These tales of woebegone consumers calling tech support have been frequently shared by many a patient (though frustrated) tech-support representative who no doubt marvel at the ability of the computer to instill such fear and intimidation in the average new user. Some of these stories are now urban legends, so much so that the website Technical Support Inc. (tsishow.com) is a comedy program that spoofs a tech-support division at a fictional company and stars real-life tech-support reps.
“Hello? Is this the Internet?”
Rob McDonald, a program director who previously worked as a tech-support rep, recalls a few such conversations he and his colleagues had with users calling the call center:
One of the most typical calls tech support specialists receive is the one from the panicked husband or kids: “How do I delete all these websites from my computer? Please hurry! My wife (or parents) will be home any minute!”
There is also the incident of the customer who claimed that he had signed up with the Internet service provider and that “You took my credit card and you won’t give it back.” It took the call-center rep a while to figure out that the guy had inserted his credit card into the 3.5-inch floppy disk drive on his computer where it had become stuck.
The Wall Street Journal also reported the case of two Dell customers: One user, in an effort to clean his keyboard, had run a bath and soaked the keyboard in soap and water.

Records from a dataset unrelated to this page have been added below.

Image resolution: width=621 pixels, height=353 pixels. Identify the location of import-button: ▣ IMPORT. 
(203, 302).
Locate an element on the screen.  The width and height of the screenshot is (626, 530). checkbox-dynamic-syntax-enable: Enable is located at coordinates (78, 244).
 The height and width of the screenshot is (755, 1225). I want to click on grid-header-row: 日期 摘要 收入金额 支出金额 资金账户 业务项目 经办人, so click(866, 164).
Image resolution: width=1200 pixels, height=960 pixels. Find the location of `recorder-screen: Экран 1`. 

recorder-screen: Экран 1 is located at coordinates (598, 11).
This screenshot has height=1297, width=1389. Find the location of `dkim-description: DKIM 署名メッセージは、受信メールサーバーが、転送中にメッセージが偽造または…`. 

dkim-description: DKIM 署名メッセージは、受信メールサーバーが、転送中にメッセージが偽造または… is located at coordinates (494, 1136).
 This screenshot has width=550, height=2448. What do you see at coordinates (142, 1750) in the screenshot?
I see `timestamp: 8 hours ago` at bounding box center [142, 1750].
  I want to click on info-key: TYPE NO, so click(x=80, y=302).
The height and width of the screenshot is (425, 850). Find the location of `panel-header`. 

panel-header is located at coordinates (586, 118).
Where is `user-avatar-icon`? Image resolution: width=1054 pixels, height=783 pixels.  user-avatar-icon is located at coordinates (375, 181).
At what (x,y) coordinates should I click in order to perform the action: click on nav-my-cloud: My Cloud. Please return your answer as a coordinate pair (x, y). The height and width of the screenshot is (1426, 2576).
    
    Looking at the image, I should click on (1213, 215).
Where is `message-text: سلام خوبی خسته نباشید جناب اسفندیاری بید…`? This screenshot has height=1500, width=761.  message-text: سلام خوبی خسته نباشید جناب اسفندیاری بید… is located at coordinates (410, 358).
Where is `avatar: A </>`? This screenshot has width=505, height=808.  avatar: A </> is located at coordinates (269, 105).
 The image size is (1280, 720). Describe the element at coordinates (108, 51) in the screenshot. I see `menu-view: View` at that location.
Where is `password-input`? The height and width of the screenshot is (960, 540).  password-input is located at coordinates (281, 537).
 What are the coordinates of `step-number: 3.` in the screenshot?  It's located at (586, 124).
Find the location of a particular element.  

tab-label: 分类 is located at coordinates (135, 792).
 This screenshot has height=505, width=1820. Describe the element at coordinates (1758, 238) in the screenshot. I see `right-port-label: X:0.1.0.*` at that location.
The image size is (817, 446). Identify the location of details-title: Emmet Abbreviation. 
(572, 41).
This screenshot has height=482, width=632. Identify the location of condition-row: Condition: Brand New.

Another had been using the mouse as a foot pedal.
Another caller -- who didn’t own a computer and had no interest in signing up online -- called McDonald about “the Internet mall.” She had purchased a packet for $100 that provided information on how to get rich on the Web. The caller assumed that she had contacted said mall: “It says right here, ‘Sell your product on the Internet mall’….That’s you, right? That’s who I’m calling -- the Internet?” No Virginia, “the Internet” does not have a phone number or street address.
How to approach Tech Support
Even for savvy computer users who may run their own personal websites or fix minor system glitches, it’s best to approach tech support intelligently. When your system crashes, or you are forced to deal with a glitch that doesn’t make sense, simply describe your exact actions that led to the failure. Sometimes system messages can be difficult to decipher, and it’s best to ask an expert who can guide you through it. The New York Times for example, reports the case of a user who received the message “Error Type 11” and repeatedly typed 11 on his keyboard, thinking that this would fix his computer.
An ounce of prevention
There are certain preventive measures you can take to boost your computer’s health, so to speak. If your system has slowed down to a snail’s pace or keeps crashing, it’s time for a tune-up. Delete old documents, photos, music files, and so on, clear your web cache, and refrain from clicking on suspicious links. Programs like System Mechanic and PefectSpeed also help repair various problems, clear up unwanted clutter on your PC and boost Internet speed. If your computer starts making strange noises, call a tech rep or show it to a professional who can then figure out whether the hard drive has been damaged beyond repair.
There are times when glitches will inevitably occur, but at least you can attempt to fix them and not end up like the user whose monitor started emanating smoke and was eventually referred to 911 by the tech-support rep.